• [GESELECTEERD FRAGMENT]:
Een grondslag voor subsidieverlening voor een overstappunt van fiets naar een veerpont ontbrak in de Subsidieregeling mobiliteit Zuid-Holland 2017. Artikel 14.1.2, lid 3, voorziet in deze grondslag.

 

G. §17 Korte Termijn Aanpak in het kader van het Gebiedsprogramma MoVe

 

Artikel 17.1

Voorbeelden van traditionele vervoermiddelen zijn de benzine-, en dieselauto en dieselbus.

Voorbeelden van duurzame bereikbaarheid zijn: minder verkeersbewegingen, reizen in andere vormen, reizen op andere tijden en betere benutting van en doorstroming op het wegennet.

 

Artikel 17.2

Voorbeelden van publiek-private samenwerkingsplatforms zijn De Verkeersonderneming, Bereikbaar Haaglanden en Bereik!

• [OPDRACHT A]:
Welke publiek-private samenwerkingsplatforms noemt het fragment over de Subsidieregeling mobiliteit Zuid-Holland als voorbeeld?
• [OPDRACHT B]:
Zet de toelichting op de Subsidieregeling mobiliteit Zuid-Holland voort na de laatste zin.
Het materiaal hieronder doet hier niet ter zake.

• [GEËXTRAHEERDE GEGEVENS]:

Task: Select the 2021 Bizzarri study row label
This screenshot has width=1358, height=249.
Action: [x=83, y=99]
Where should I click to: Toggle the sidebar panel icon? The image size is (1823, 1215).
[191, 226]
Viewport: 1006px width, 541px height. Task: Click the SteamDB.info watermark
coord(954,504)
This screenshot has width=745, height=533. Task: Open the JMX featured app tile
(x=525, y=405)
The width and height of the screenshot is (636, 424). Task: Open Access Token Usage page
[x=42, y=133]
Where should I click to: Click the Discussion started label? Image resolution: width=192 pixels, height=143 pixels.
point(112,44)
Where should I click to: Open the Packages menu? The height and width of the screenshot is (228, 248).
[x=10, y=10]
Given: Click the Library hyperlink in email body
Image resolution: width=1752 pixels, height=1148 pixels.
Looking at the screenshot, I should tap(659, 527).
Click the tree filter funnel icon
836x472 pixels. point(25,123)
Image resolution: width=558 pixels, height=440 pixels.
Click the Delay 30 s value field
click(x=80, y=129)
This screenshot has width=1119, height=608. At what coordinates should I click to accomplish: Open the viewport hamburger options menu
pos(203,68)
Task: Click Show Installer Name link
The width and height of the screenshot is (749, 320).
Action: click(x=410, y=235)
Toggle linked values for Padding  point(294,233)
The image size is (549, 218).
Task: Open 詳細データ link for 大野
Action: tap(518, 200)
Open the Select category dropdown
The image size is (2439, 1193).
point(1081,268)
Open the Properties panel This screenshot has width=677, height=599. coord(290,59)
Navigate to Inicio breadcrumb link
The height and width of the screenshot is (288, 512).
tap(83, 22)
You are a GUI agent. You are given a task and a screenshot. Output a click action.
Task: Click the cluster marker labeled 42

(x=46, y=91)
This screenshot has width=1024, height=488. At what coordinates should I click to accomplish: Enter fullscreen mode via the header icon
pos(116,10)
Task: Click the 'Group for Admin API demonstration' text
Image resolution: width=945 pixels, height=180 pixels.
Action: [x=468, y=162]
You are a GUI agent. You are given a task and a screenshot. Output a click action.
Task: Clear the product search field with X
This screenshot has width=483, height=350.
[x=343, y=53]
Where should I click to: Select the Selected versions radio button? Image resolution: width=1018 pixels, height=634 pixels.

• [ANTWOORD A]:
De Verkeersonderneming, Bereikbaar Haaglanden en Bereik!

• [ANTWOORD B]:
Artikel 17.4

De Programmaraad is het bestuurlijk overleg binnen het Gebiedsprogramma MoVe dat:

  • -

    besluit over de ontwikkeling van het programma, het opnemen en prioriteren van projecten;

  • -

    het waarborgen van adaptiviteit en wederkerigheid;

  • -

    het BO MIRT adviseert over financiële besluiten m.b.t. projecten;

  • -

    opdracht verleent aan het Programmateam.

Het goedkeuren van de plannen van aanpak van de KTA projecten is op dit moment door de Programmaraad gedelegeerd aan het Directeurenoverleg MoVe.